As Shakespeare put it, we all have our entrances and our exits on this grand stage we call life, and now researchers have identified the specific point in middle-age when our brain cells show the first signs of starting down a downward slope.
That age, based on brain scans and tests covering 19,300 individuals, is on average around 44 years. It’s here that degeneration starts to be noticeable, before hitting its most rapid rate at age 67. By the time we reach 90, the speed of brain aging levels off.
According to the team behind the new study, led by researchers from Stony Brook University in the US, the findings could be helpful in figuring out ways to promote better brain health during the later stages of life.
“Understanding exactly when and how brain aging accelerates gives us strategic timepoints for intervention,” says Stony Brook University neuroscientist Lilianne Mujica-Parodi.
“We’ve identified a critical mid-life window where the brain begins to experience declining access to energy but before irreversible damage occurs, essentially the ‘bend’ before the ‘break’.”
The team was also able to identify a potential main driver of this decay: neuronal insulin resistance. The results suggest that as our brains age, insulin has a reduced effect on neurons, meaning less glucose is taken up as energy – which then starts to break brain signaling.

■ WORK TASK
Rewrite the brain aging article from "The team was" to "break brain signaling.", putting "sugar" in place of "glucose". The data after this point is separate from the brain aging article.

■ GIVEN INFORMATION
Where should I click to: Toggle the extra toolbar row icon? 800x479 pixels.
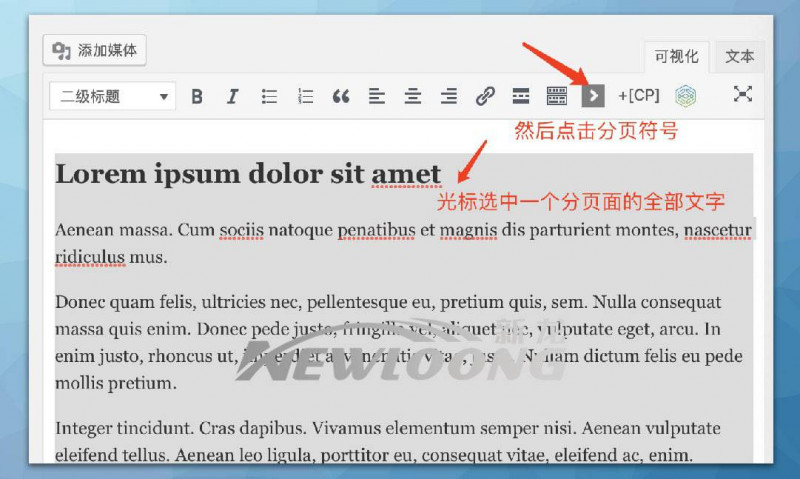click(556, 96)
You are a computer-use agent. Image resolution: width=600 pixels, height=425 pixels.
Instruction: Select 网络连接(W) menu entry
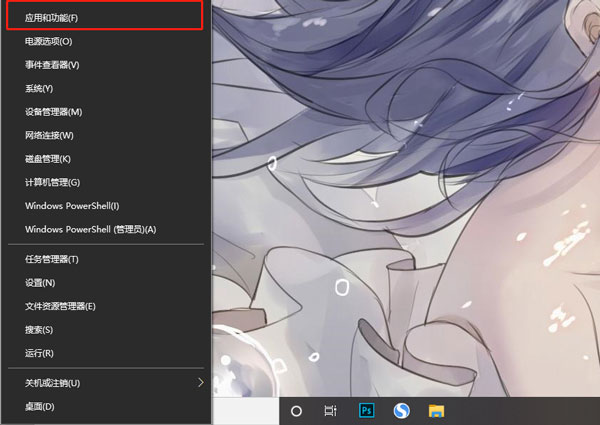(49, 135)
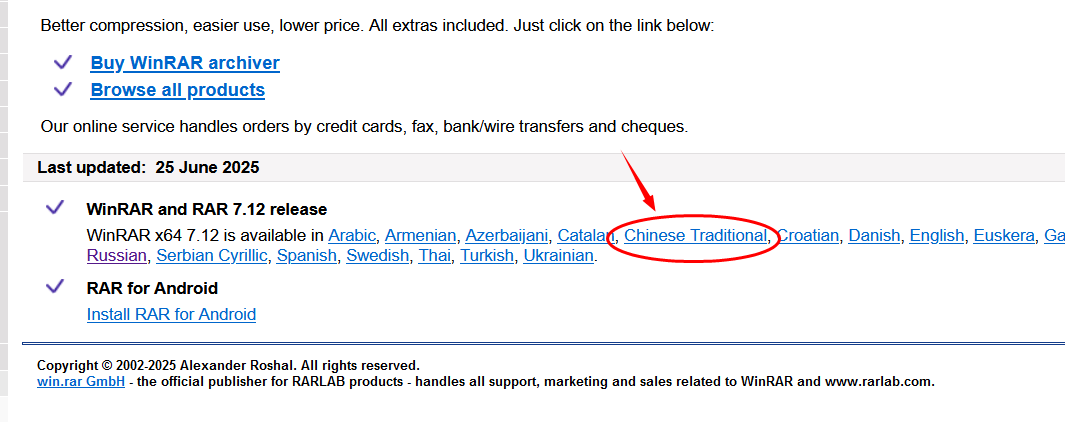This screenshot has width=1065, height=445.
Task: Select the English download link
Action: [x=936, y=236]
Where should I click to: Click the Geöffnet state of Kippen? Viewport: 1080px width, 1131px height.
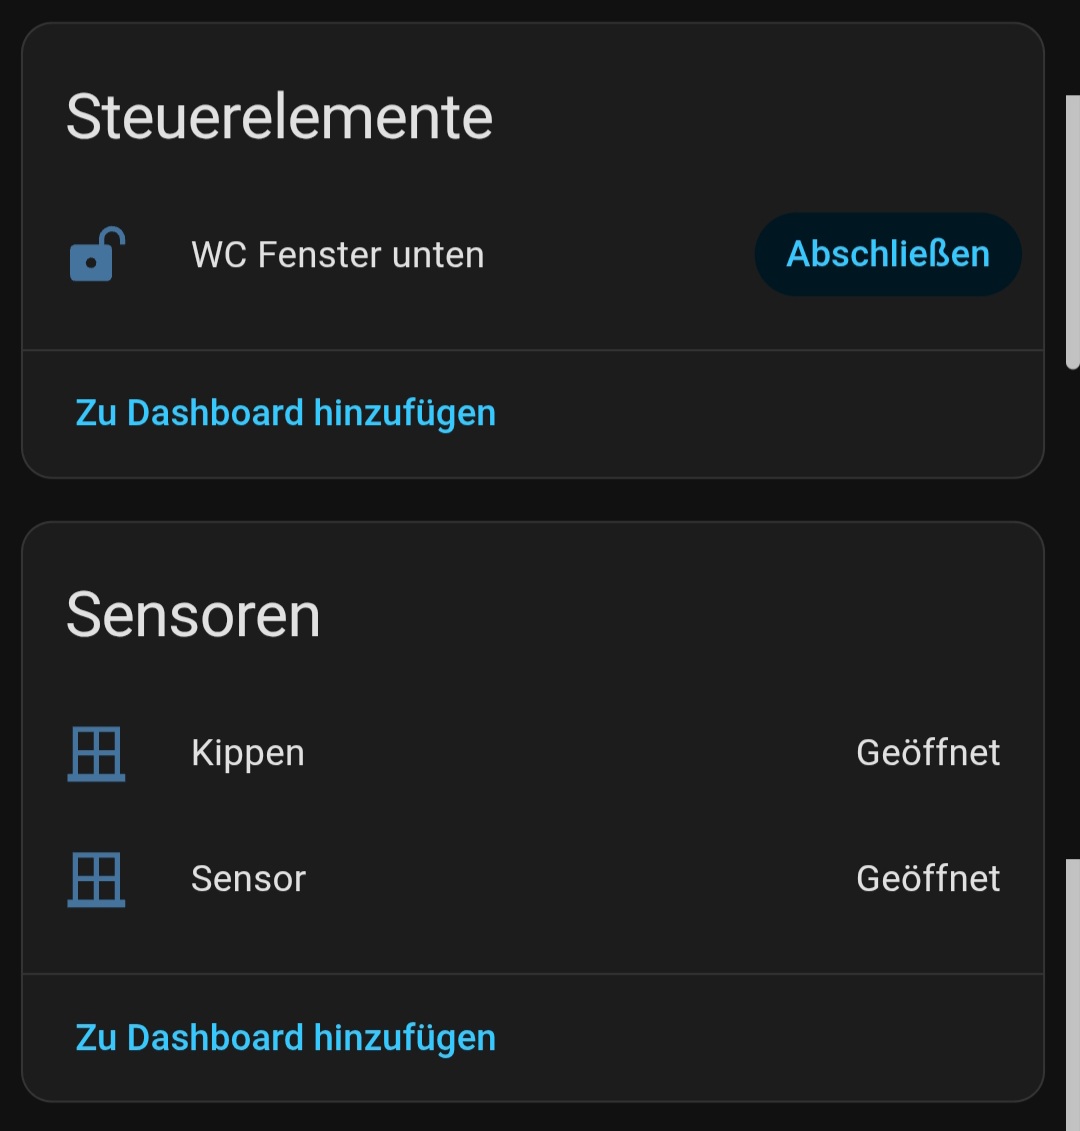(x=927, y=753)
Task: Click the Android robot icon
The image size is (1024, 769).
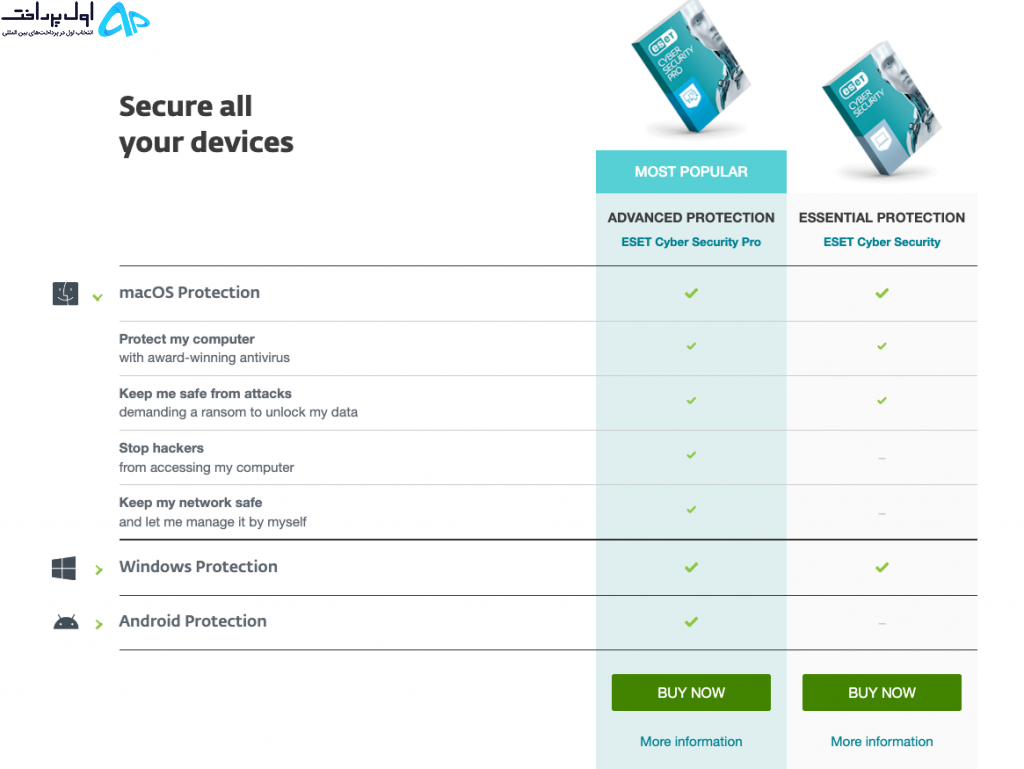Action: tap(65, 622)
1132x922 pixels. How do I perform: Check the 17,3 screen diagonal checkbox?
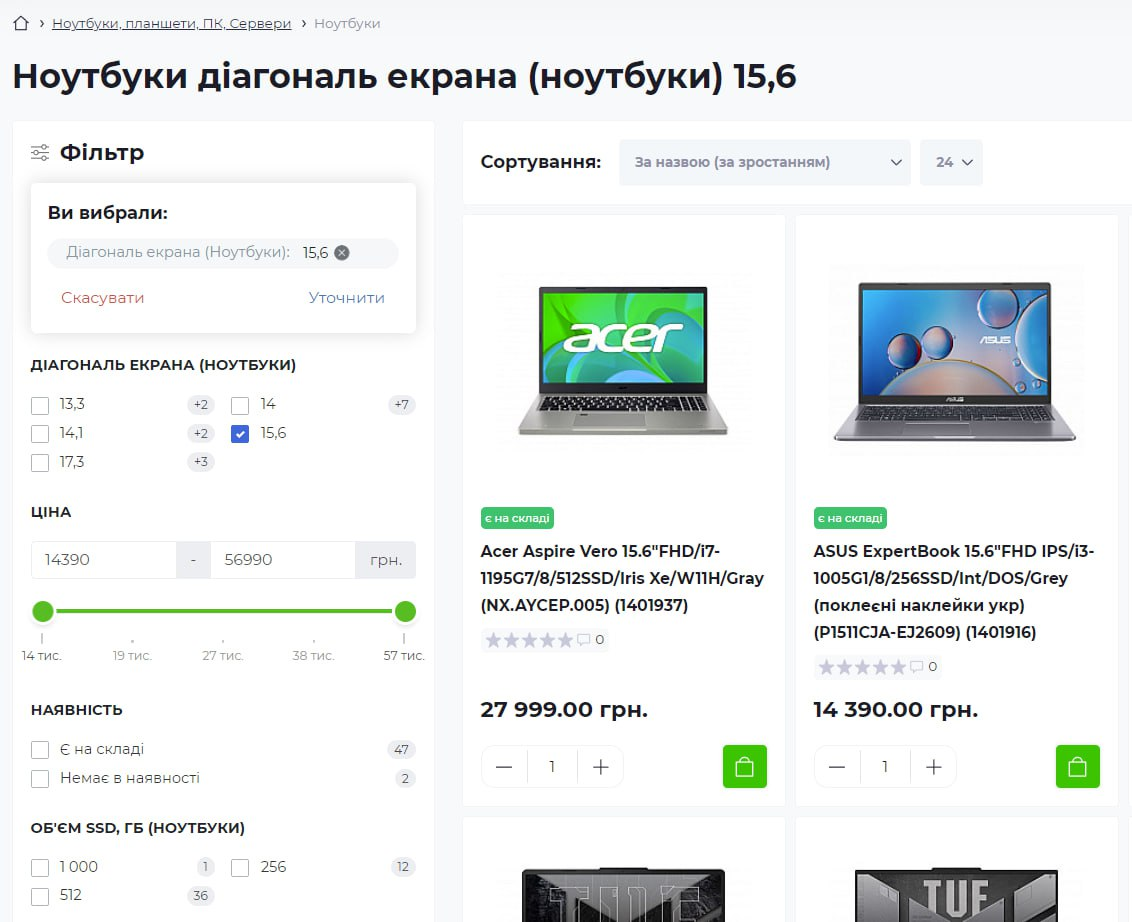click(40, 463)
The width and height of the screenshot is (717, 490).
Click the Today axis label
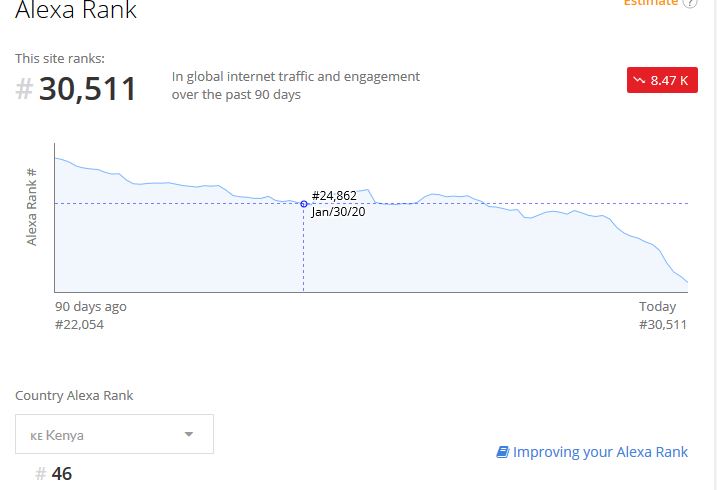click(x=658, y=306)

■ ANSWER FOR THE TASK
The team was also able to identify a potential main driver of this decay: neuronal insulin resistance. The results suggest that as our brains age, insulin has a reduced effect on neurons, meaning less sugar is taken up as energy – which then starts to break brain signaling.